HYDERABAD, India (GizTimes) —Social VR platforms are facing a downturn. Rec Room is set to shut down in June 2026, while Meta is shifting Horizon Worlds toward mobile and scaling back its VR studios. With all this happening, VRChat co-founders Graham Gaylor and Jesse Joudrey said on April 3, 2026, that VRChat is not going anywhere, positioning the platform as a rare outlier backed by strong user growth.
VRChat reached 150,000 concurrent users on New Year’s Eve, a milestone it has already surpassed twice, most recently hitting 160,000. At the same time, its creator economy has been picking up pace, as engagement of users in first-party stores and avatar marketplaces has played an important role.

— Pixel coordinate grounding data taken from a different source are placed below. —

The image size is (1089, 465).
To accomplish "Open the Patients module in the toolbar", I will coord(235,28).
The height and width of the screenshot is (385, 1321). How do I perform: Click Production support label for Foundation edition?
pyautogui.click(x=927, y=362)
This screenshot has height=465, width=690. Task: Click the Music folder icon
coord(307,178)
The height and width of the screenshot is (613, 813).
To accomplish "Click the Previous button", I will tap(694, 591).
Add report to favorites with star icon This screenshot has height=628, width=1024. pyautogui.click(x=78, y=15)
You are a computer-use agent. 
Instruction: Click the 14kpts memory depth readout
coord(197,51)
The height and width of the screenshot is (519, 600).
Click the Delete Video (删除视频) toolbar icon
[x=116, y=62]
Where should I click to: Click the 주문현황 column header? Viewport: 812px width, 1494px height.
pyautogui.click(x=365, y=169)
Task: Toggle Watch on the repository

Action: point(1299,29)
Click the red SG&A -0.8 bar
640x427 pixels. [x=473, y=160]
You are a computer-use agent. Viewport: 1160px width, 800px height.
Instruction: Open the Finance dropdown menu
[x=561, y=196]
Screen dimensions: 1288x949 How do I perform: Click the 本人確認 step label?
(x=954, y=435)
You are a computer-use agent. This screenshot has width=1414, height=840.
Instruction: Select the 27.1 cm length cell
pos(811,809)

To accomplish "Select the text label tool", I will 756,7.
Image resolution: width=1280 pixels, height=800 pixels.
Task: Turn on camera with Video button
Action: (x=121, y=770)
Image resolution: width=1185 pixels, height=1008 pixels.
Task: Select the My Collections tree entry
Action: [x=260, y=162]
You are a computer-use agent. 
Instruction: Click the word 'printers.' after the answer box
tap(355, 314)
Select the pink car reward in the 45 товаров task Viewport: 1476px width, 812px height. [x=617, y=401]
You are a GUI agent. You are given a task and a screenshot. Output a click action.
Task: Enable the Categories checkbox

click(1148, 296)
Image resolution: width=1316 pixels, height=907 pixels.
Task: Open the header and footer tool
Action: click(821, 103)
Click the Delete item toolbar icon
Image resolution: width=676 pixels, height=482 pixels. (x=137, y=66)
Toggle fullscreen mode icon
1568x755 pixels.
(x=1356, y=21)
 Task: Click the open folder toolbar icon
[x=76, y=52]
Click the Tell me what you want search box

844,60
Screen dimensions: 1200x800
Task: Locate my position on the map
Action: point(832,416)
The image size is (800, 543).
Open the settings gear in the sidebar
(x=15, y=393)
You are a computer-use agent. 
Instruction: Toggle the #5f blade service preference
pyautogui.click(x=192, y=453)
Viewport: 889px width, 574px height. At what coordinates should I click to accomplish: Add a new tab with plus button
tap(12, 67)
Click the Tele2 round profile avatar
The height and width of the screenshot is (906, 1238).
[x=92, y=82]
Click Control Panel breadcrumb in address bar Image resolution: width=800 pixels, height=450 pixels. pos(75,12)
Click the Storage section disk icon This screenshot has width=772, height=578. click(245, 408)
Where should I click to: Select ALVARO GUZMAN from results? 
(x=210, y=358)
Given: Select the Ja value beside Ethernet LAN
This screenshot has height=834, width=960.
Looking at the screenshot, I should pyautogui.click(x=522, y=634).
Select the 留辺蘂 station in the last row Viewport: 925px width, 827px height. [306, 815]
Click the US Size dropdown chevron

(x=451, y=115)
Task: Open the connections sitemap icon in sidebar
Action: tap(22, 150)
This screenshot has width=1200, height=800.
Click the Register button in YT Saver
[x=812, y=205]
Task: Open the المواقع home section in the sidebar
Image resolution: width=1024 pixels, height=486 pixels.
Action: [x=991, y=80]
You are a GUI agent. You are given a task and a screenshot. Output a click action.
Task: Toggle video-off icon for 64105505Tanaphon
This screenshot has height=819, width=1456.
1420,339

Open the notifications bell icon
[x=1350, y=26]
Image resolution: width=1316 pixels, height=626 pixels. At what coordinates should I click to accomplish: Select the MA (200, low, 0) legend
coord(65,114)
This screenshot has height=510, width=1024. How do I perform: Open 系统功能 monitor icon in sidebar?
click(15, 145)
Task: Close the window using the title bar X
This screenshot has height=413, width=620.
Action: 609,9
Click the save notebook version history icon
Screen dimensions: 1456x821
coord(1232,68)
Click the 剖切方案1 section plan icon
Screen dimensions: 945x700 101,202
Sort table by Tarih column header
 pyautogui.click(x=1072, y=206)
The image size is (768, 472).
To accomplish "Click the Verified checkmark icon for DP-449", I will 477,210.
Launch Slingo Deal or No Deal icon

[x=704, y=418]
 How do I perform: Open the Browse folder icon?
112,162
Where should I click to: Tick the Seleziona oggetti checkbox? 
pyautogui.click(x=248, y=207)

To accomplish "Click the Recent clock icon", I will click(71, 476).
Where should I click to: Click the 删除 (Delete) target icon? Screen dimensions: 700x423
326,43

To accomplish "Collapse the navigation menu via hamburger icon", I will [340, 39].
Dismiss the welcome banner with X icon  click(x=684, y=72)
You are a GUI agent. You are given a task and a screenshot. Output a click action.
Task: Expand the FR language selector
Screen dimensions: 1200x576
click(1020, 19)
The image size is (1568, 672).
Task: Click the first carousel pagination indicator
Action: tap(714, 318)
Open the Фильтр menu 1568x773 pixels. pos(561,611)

Since mid-2025, a dedicated marketplace using VRChat Credits has slowly shifted revenue away from external platforms like Booth and Gumroad. Studio TrickForge, spookyghostboo, and nawty have built strong communities and steady income there.
Meta’s Reality Labs now prioritizes AI and smart glasses over VR gaming. The company recently canceled a Batman: Arkham Shadow sequel from Sanzaru Games, a Harry Potter VR title from Skydance Games, and a major project from Moss creator Polyarc. Rec Room, once valued at $3.5 billion, collapsed under operating costs that outpaced revenue, unable to find a workable business model.
VRChat runs across Quest, SteamVR, Pico, PC, and mobile, giving it a level of flexibility many competitors lack. Its founders still highlight how user-created worlds and identities shape the experience, often in ways they believe can genuinely change people’s lives, something many shorter-lived platforms never quite achieved.
This matters because VRChat’s user peaks mask venture capital risks similar to Rec Room’s fate; sustained profitability or acquisition remains essential, even as Meta retreats from immersive social VR.
Public reaction on X (Twitter) has been mixed, with both optimism and criticism coming from users with firsthand experience on the platform.
One noted that VR chat needs better game mechanics. Last time I tried to play a game in VRChat, it felt clunky. The replies point to deeper issues: motion sickness in VR, a preference for mouse-and-keyboard over controllers, and frustration with standalone graphics. Together, these concerns suggest VRChat still needs to simplify its core gameplay experience to better retain players and improve how it’s perceived over time.